If you want to replace the default examples passed to the World Model entirely, you can do so by initializing your WorldModel and passing your examples as a string as an examples optional argument:

new_examples = "[YOUR_EXAMPLES_HERE]"
world_model = WorldModel(examples=new_examples)

Customizing your World Model

World Model from Context

You can customize the mm_llm multi-modal LLM used by the World Model by instantiating it from a Context object with the WorldModel.from_context method.
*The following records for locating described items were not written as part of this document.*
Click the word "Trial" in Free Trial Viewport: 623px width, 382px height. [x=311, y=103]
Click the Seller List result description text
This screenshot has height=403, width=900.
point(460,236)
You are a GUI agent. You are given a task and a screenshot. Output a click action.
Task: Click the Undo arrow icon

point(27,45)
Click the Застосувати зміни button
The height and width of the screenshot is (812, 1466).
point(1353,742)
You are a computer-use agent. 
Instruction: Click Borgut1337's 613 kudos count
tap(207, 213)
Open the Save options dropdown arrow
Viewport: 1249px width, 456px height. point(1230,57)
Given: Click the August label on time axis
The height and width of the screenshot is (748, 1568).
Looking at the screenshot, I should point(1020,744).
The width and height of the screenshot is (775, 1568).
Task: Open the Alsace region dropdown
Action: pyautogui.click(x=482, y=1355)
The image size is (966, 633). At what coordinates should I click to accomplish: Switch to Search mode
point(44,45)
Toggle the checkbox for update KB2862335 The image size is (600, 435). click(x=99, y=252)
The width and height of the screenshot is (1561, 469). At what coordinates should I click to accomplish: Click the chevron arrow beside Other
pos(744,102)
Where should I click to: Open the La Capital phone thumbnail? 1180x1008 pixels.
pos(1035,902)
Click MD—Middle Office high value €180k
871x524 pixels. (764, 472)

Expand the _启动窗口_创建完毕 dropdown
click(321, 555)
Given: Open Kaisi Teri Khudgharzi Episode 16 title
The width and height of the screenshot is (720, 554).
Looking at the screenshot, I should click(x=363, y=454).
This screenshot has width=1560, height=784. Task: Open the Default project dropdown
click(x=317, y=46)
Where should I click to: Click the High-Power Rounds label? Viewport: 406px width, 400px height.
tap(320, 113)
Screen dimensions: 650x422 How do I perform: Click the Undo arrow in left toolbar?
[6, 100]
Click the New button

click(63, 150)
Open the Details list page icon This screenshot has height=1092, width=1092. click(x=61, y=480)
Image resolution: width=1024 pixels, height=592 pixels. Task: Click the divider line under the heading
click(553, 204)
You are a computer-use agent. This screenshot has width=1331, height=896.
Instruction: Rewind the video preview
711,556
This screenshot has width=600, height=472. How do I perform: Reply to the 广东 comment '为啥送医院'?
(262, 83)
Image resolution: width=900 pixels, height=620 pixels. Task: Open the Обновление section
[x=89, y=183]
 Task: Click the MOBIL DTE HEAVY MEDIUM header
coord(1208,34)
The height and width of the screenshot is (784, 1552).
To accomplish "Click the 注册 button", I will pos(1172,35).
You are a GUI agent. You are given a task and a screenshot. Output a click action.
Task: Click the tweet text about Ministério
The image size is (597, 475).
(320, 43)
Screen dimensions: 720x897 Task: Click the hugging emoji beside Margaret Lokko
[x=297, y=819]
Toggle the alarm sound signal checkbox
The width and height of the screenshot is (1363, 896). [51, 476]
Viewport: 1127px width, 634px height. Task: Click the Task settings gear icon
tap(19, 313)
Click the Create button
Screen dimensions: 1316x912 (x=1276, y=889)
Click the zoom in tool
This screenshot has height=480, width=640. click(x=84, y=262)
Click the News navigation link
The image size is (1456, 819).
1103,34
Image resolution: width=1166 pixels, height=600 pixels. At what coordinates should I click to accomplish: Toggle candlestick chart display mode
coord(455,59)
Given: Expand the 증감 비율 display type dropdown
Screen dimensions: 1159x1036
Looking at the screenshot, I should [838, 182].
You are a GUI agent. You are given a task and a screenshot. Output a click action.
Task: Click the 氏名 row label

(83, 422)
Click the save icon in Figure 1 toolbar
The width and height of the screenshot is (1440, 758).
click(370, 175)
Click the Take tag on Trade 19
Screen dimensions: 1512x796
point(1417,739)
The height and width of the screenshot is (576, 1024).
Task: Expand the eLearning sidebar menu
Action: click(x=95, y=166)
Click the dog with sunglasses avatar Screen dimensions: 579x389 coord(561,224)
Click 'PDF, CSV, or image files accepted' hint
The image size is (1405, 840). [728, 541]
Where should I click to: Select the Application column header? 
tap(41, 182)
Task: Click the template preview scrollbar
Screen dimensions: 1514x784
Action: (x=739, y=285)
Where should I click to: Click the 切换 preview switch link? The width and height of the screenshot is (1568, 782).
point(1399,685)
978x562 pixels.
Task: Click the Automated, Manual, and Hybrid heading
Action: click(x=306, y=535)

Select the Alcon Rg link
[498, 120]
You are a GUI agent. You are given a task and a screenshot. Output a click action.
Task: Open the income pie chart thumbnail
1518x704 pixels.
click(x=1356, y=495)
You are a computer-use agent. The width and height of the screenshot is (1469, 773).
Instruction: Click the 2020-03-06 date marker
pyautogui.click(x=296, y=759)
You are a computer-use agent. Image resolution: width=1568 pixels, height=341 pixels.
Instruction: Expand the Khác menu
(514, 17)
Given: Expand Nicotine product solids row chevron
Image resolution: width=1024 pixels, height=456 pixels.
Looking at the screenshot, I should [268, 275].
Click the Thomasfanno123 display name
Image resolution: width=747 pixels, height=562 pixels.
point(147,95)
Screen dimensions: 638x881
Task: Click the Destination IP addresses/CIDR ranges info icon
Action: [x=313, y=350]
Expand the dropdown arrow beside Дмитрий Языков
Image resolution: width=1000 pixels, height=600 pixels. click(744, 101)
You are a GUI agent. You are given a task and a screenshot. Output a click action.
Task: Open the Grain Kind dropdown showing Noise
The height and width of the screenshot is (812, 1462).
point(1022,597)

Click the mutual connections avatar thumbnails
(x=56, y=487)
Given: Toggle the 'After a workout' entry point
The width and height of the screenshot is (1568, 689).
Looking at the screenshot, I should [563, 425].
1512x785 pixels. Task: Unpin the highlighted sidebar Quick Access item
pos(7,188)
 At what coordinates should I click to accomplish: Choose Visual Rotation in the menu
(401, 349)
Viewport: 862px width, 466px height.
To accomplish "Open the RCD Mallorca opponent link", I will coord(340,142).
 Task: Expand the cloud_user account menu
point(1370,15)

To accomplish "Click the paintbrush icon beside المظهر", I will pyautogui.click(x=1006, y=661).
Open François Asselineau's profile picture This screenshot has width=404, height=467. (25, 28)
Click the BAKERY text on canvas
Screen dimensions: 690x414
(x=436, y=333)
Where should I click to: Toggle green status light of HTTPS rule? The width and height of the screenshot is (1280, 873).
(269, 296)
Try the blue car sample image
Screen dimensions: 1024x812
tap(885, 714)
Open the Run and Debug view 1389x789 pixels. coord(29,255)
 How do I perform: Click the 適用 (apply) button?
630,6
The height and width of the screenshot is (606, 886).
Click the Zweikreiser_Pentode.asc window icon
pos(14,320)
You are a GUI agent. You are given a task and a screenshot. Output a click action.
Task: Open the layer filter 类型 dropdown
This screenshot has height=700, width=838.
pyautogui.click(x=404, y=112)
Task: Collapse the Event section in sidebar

Details on how to do this are provided in our customization guide.

Optional arguments

Alternatively, you can pass your World Model class any of the four key customizable arguments:

mm_llm: A Multi-modal LLM. This can be any llama_index.multi_modal_llms object. By default, we use OpenAI's gpt-4o.
prompt_template: The prompt template used to query the multi-model LLM to generate the next instruction
examples: A string containing examples of how we expect the WorldModel to reason and produce a good next instruction
logger: An AgentLogger which records information about the World Model

Once initialized, the World Model can be used as seen previously.